While not the first modem multiplayer RTS game, Warcraft: Orcs & Humans allows two gamers to compete by modem or local networks, which persuaded a wider audience that multiplayer competition was much more challenging than contests against the artificial intelligence (AI), and made multiplayer facilities essential for future RTS games.

===Sequels===
The success of Warcraft: Orcs & Humans prompted a sequel, Warcraft II: Tides of Darkness, in December 1995, and an expansion pack, Warcraft II: Beyond the Dark Portal, in 1996. In late 1995 Westwood had released Command & Conquer, and the competition between these two games popularized and defined the RTS genre. Blizzard's new game includes these enhancements: naval and air units, supported by new buildings, and the new resource of oil; higher-resolution artwork rendered in SVGA graphics; improved sound, including additional responses from units; a much better AI; and new mechanisms such as patrolling (moving continuously along a route for surveillance or defense). A further generation of the Warcraft: Orcs & Humans lineage, called Warcraft III: Reign of Chaos, was released in July 2002, and gained instant and enduring acclaim with both critics and players.

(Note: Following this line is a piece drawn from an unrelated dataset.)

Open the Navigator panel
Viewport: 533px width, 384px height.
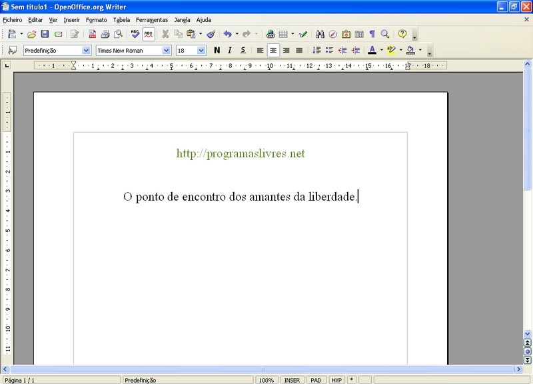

In April 1998, Blizzard released StarCraft, an RTS with the concepts and mechanisms of Warcraft but an interplanetary setting and three totally different races. StarCraft and its expansion StarCraft: Brood War were well received by critics and became very successful. World of Warcraft, released in North America in November 2004 and in Europe in February 2005, is Blizzard's first massively multiplayer online role-playing game. It uses the universe of the Warcraft RTS games, including characters that first appeared in Warcraft: Orcs & Humans. WoW received high praise from critics, is the most popular MMORPG of 2008, and in 2007 became the most profitable video game ever created.

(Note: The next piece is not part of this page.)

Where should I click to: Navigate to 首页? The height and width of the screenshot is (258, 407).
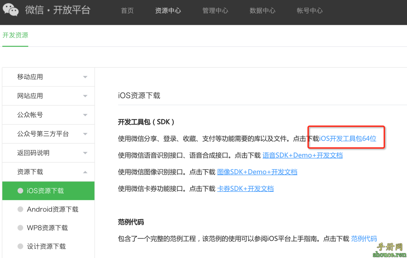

Beyond video games, the extended Warcraft franchise includes board games, card games, books, comics as well as a 2016 film adaptation

===Blizzard's style of RTS games===
Warcraft: Orcs & Humans was a moderate critical and commercial success, and laid the ground for Blizzard's style of RTS, in which personality was a distinctive element. The increasingly humorous responses to clicking a unit repeatedly became a trademark of the company. The game introduced characters that also appeared in the enormously successful massively multiplayer online role-playing game World of Warcraft. The company's manuals present detailed backstories and artwork. StarCraft has a futuristic theme, but places the same emphasis on characterization. In all the Blizzard RTS games and in World of Warcraft, units must be managed carefully, rather than treated as expendable hordes. Blizzard has produced fewer expansion packs than Westwood, but integrated the story of each with its predecessors.